[Passage shown Boundary: Start]

The Trump administration is considering adding autism to the list of injuries covered under the federal program aimed at compensating people who have been harmed by vaccines, according to a top adviser to Health and Human Services (HHS) Secretary Robert F. Kennedy Jr.
Changes made to the Vaccine Injury Compensation Program (VICP) have made it virtually impossible for children with regressive encephalopathy to be recognized and compensated, said Andrew Downing, a vaccine injury attorney and senior policy adviser at the HHS.
Downing, speaking Thursday during an autism discussion hosted by the MAHA Institute, said making changes to the VICP to include children with neurological issues is one of the key issues he and Kennedy are working on.
“Part of what Secretary Kennedy is doing right now — with my help, and we have a team looking at it — is, we have to figure out a way to capture these kids,” he said.
The adviser, however, suggested that the administration may not explicitly add autism to the list of injuries for which people can receive compensation.
“If you don’t use the ‘A word’, whatever, that’s fine,” Downing said, referring to autism. “How do we capture them? Do we broaden the definition of encephalopathic events? Do we broaden neurological injuries? Do how do we do that?”
The VICP was created in 1986 to give quick payouts to families who can prove a child was injured from a vaccine. Since it began, the program has paid out approximately $5.4 billion.
Families receive compensation through a trust fund that’s funded by an excise tax on vaccine makers, so there’s a finite pot of money available. The program’s fund covers lawyers’ fees and the costs, even for losing cases.
In exchange for the tax, vaccine makers have a limited liability shield. Petitioners file claims against the federal government, not the manufacturers, and families can get compensation without having to prove that drugmakers were negligent.
Experts say the program is badly in need of modernization, but there’s concern the changes Kennedy wants could bankrupt it or tear it down entirely, at the risk of driving drugmakers from the market and threatening access to childhood shots.
The HHS chief in the past has railed against the program and said he wants to speed up the resolutions and make it easier for claimants to qualify for awards based on general brain dysfunction.

[Passage shown Boundary: End]
[Information supplied Boundary: Start]

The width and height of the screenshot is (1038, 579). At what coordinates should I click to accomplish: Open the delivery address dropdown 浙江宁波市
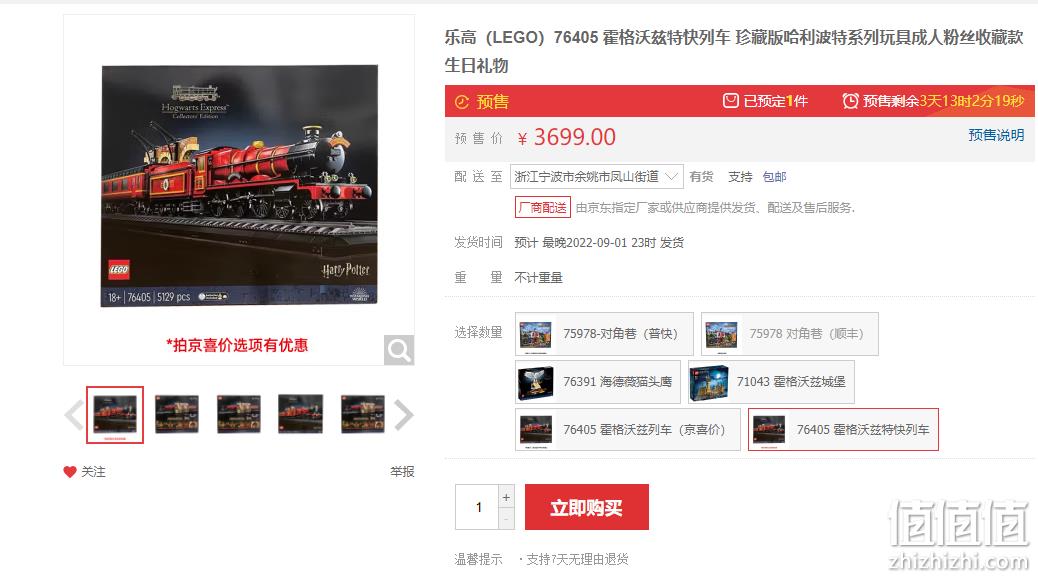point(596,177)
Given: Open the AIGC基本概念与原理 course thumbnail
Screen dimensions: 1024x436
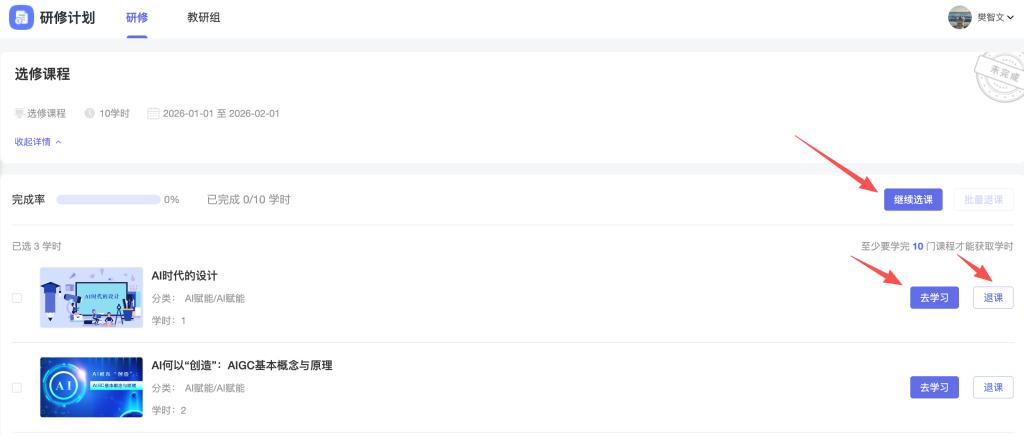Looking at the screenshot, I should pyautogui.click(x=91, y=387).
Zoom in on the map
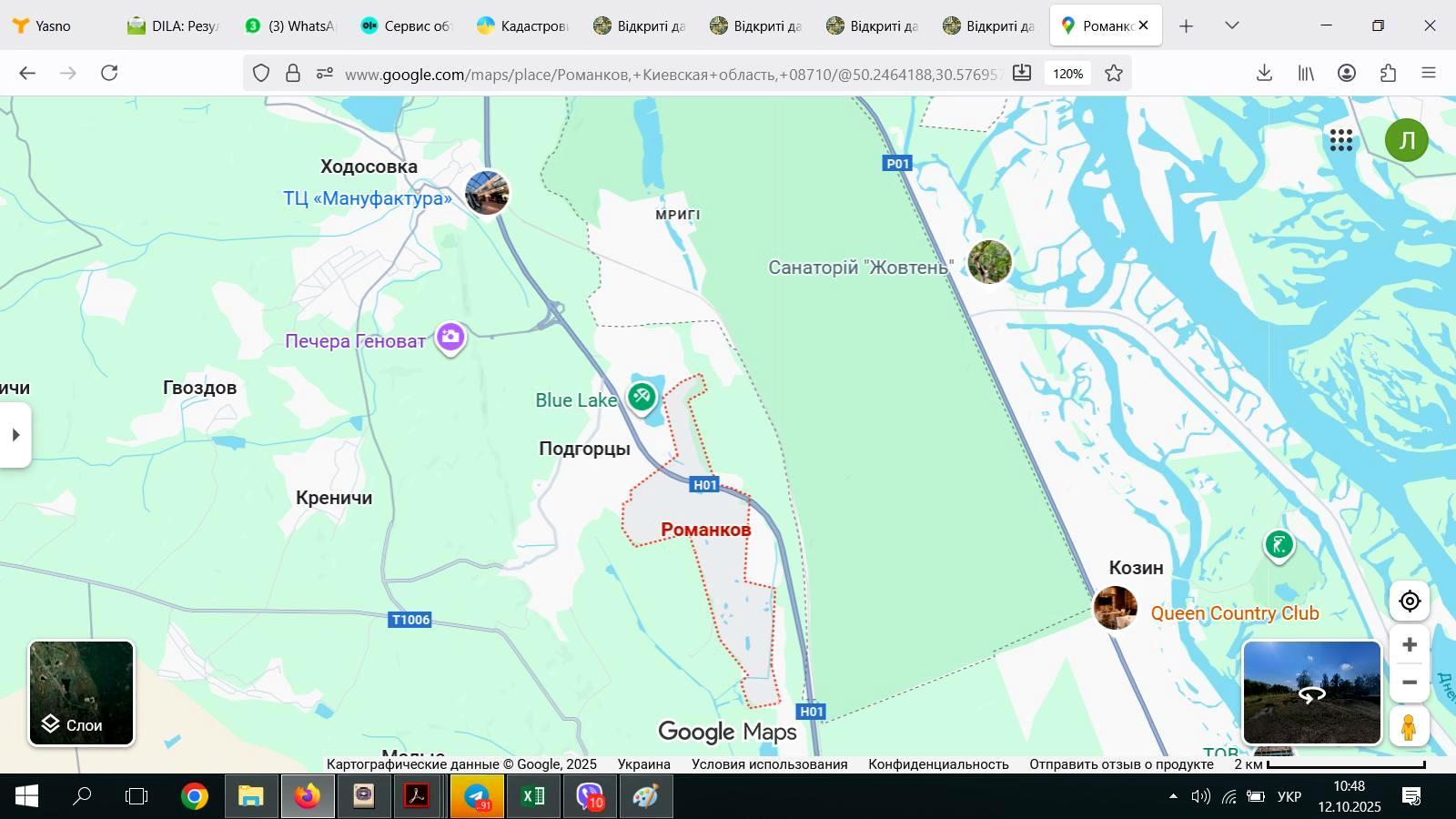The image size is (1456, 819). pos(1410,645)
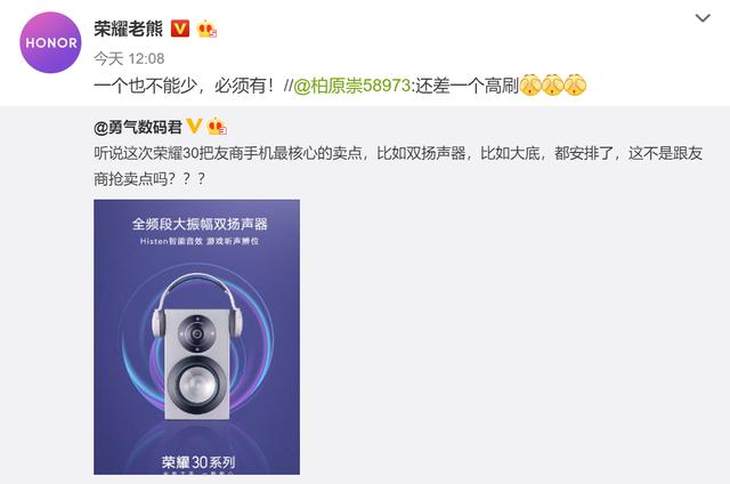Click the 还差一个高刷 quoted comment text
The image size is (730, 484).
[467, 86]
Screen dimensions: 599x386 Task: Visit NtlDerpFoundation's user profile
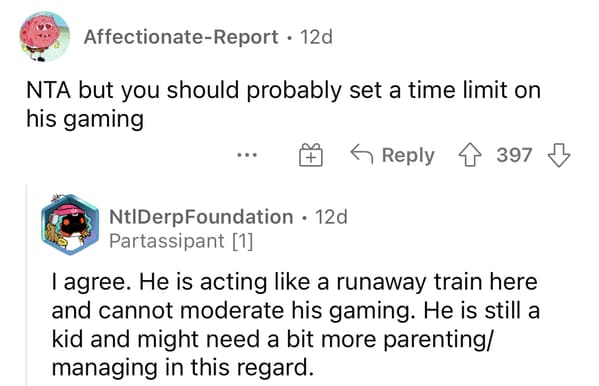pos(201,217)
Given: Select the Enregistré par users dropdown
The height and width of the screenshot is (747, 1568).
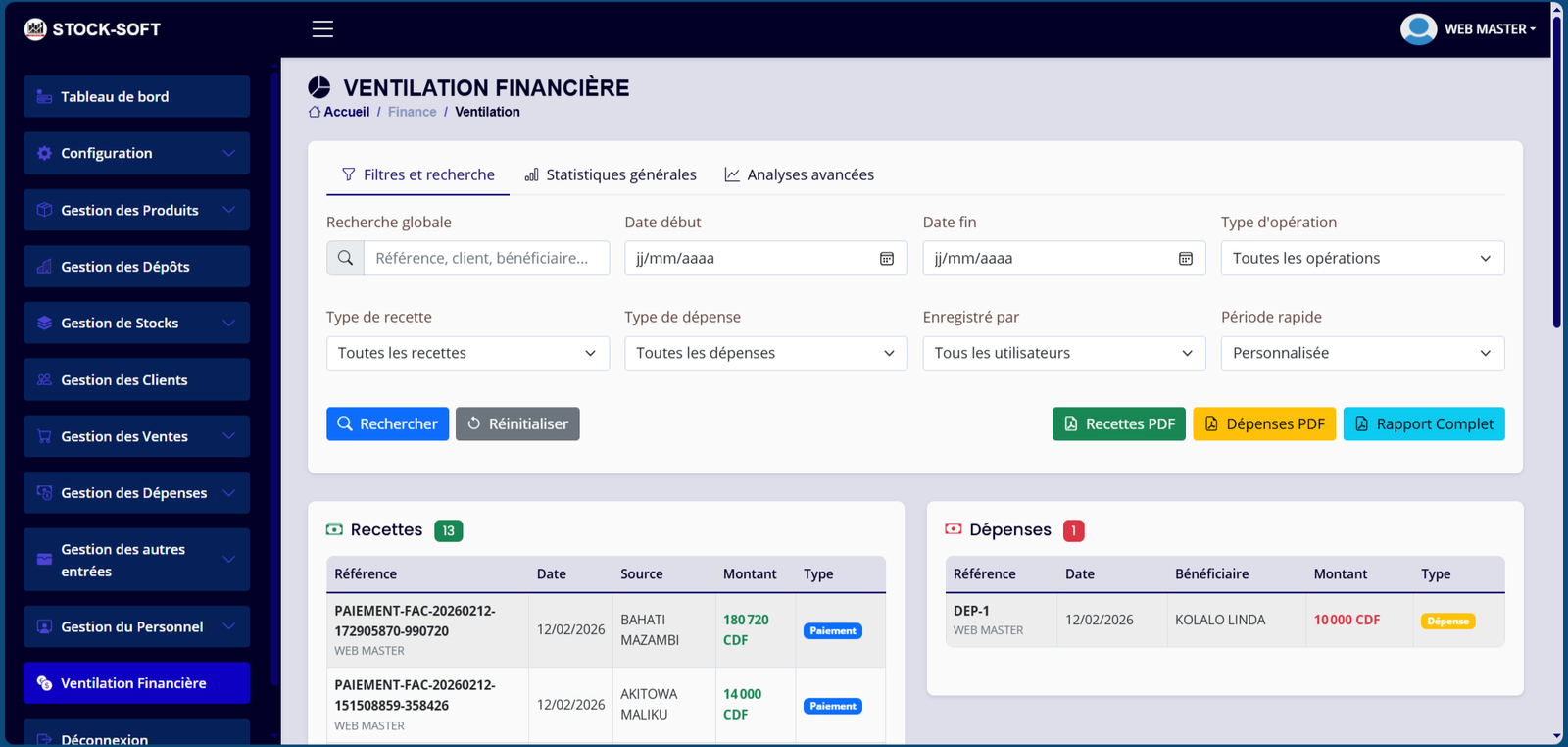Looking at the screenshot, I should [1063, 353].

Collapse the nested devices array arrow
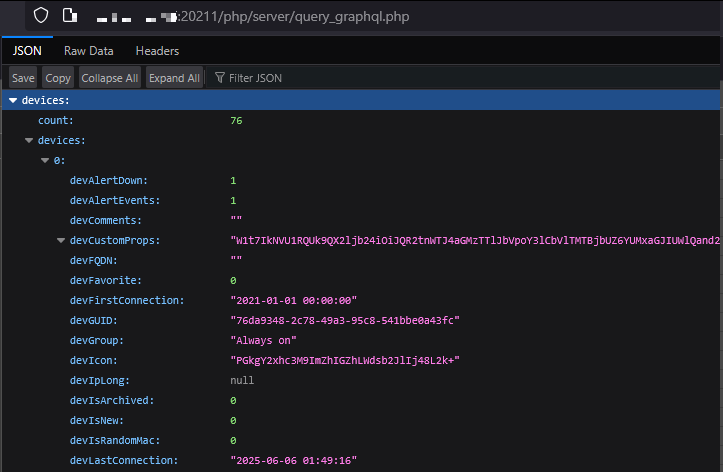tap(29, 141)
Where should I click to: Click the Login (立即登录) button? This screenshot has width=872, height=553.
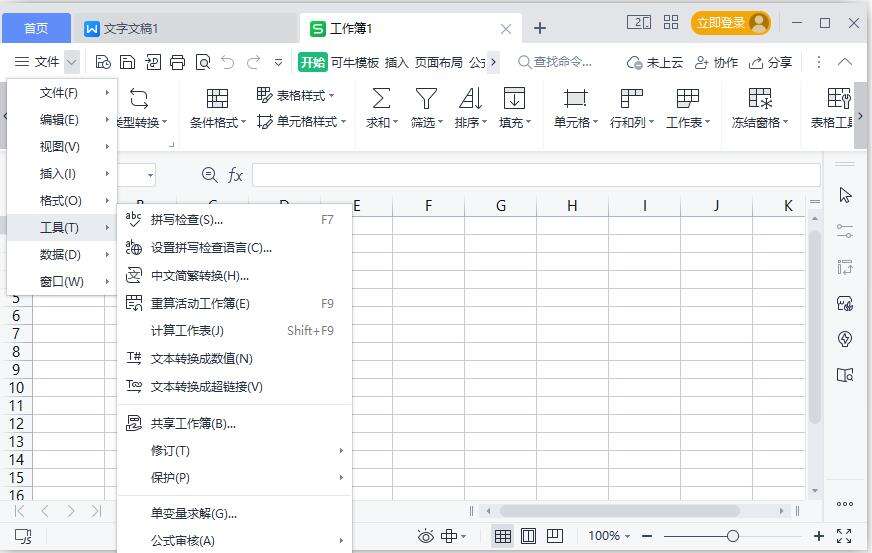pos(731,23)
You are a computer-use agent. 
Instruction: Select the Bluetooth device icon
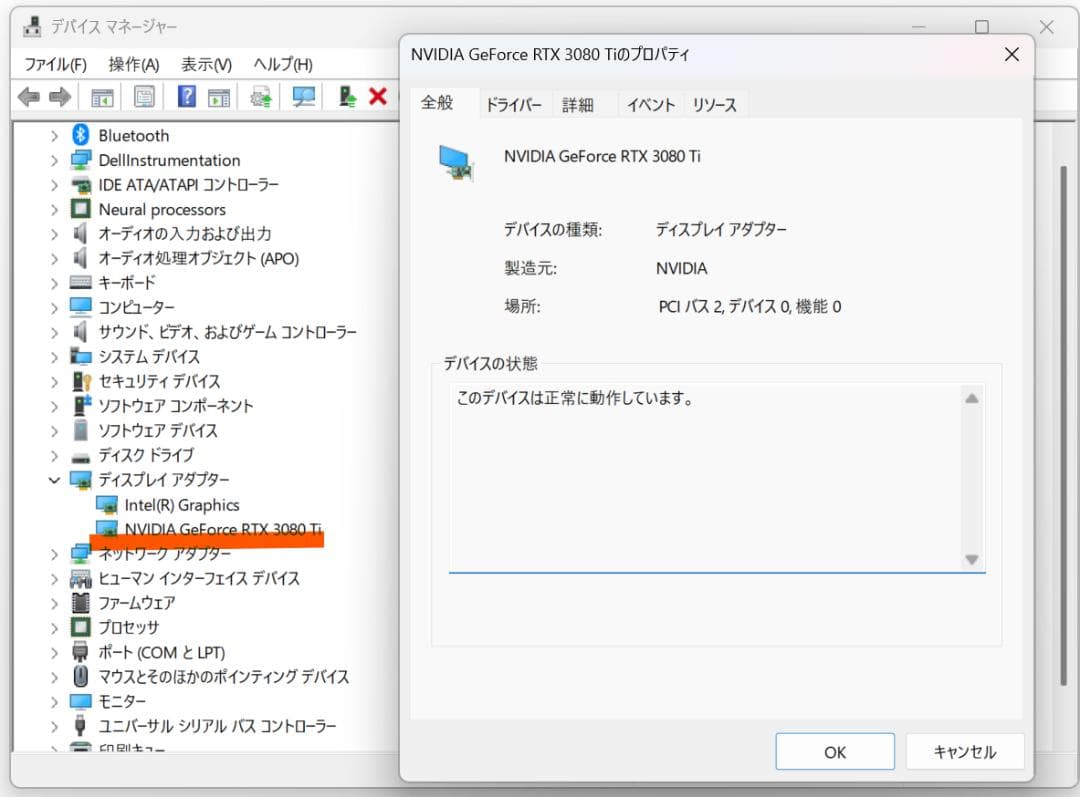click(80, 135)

[Information supplied Boundary: End]

- What needs to be done -
Using the article on the vaccine compensation program, answer these:
1. Who hosted the autism discussion where Andrew Downing spoke?
2. In what year was the Vaccine Injury Compensation Program created?
3. What funds the trust fund that pays families?

- Result of this exercise -
1. The MAHA Institute.
2. 1986.
3. An excise tax on vaccine makers.